It happens to anyone. There are days when too many things demand our attention — new situations to adapt to, changes to manage, and physical or emotional shifts that bring discomfort. Thoughts keep moving in the background, sometimes pulling us down before we even realize their weight.
What feels certain today may not feel the same tomorrow. Life moves like seasons, yet not all seasons arrive the same way everywhere.
Winter in Bangalore doesn’t ask trees to become bare. Instead, each tree seems to decide its own rhythm. Some shed their leaves all at once before new blooms appear. Others let go slowly, holding onto brown leaves even as fresh buds emerge. Sometimes shedding and blooming happen together — endings and beginnings sharing the same branch.

The tree outside my balcony has chosen that path this year. Now, in mid-February, spring is already in the air. It still carries patches of dry brown leaves, letting them fall gently one by one, while at the same time bursting into blossoms. Watching it, I feel as though it has made a quiet decision — perhaps guided by this year’s weather, perhaps by something deeper within its nature.
I often find myself wondering: What is that tree thinking as it takes these steps?
What silent messages travel through the unseen Wood Wide Web, guiding when to release and when to bloom?
Life feels a little like that tree.
At times, life feels uncertain — like something that can be two things at once. Should we stand steady like a strong trunk, or sway with the wind and let change flow through us
People say, “You are not a tree — you don’t have to stay rooted.” That may be true. Yet trees continue to teach me something new every time I watch them. They let go without drama. They rest without announcing it. And when the time feels right, they bloom — even while traces of the past still linger.
I have written about trees before. I know I will write about them again. They never cease to amaze me.

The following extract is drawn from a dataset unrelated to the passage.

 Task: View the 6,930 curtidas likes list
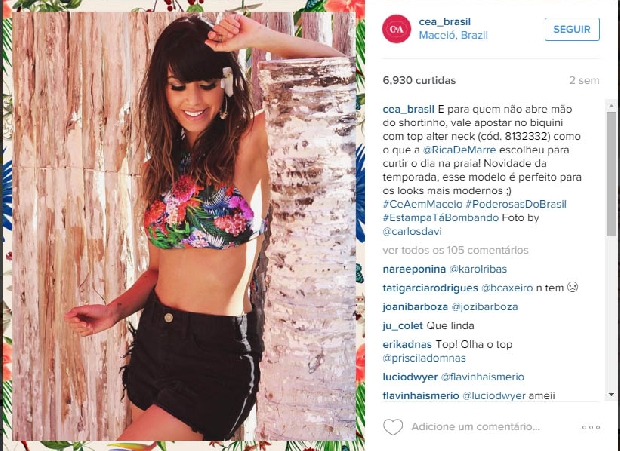(x=419, y=81)
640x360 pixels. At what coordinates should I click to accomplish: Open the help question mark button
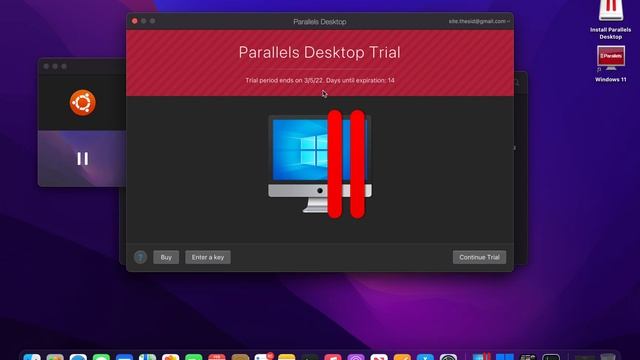coord(140,257)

Perhaps what they show us is not rigidity, but balance — stability in the roots and adaptability in the branches. They do not rush to match another tree’s timing. Each one moves according to its own rhythm, shaped by light, soil, wind, and unseen conversations beneath the ground.
In a world where change is constant, life rises and falls like waves touching the shore. The shore does not resist every wave; it simply receives, releases, and remains.
And maybe that is the quiet reminder for us:
Let go slowly, like leaves that fall when they are ready.
Bloom even while parts of you are still changing.
Stand firm when strength is needed.
Sway gently when the winds grow strong.
Trust your own season.
Like that tree outside my balcony —
still shedding, already blooming,
standing, swaying, becoming.
— Anitha KC.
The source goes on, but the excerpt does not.